- MATERIALS PROVIDED -
⟨
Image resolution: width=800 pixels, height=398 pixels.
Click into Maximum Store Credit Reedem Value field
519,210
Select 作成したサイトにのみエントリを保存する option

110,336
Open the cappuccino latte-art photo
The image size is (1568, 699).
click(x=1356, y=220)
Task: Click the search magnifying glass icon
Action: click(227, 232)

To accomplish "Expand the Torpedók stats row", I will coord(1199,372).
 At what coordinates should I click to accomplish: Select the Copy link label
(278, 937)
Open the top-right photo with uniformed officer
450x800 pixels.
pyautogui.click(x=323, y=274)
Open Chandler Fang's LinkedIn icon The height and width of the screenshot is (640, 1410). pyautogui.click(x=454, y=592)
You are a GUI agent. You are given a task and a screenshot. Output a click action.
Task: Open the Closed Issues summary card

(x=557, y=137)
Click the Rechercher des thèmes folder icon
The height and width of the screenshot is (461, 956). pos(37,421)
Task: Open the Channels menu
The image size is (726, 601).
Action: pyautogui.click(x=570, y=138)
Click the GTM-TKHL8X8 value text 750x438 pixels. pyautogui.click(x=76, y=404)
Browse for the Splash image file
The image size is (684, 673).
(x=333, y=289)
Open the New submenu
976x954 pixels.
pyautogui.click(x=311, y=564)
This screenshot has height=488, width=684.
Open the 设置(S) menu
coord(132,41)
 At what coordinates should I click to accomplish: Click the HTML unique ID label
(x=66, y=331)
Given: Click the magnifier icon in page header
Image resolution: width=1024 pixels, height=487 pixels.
⟩
- TASK ITEM -
Please report how many lines in the listing above contain the word "resolution", and give nothing but the number.

- EXERCISE SOLUTION -
2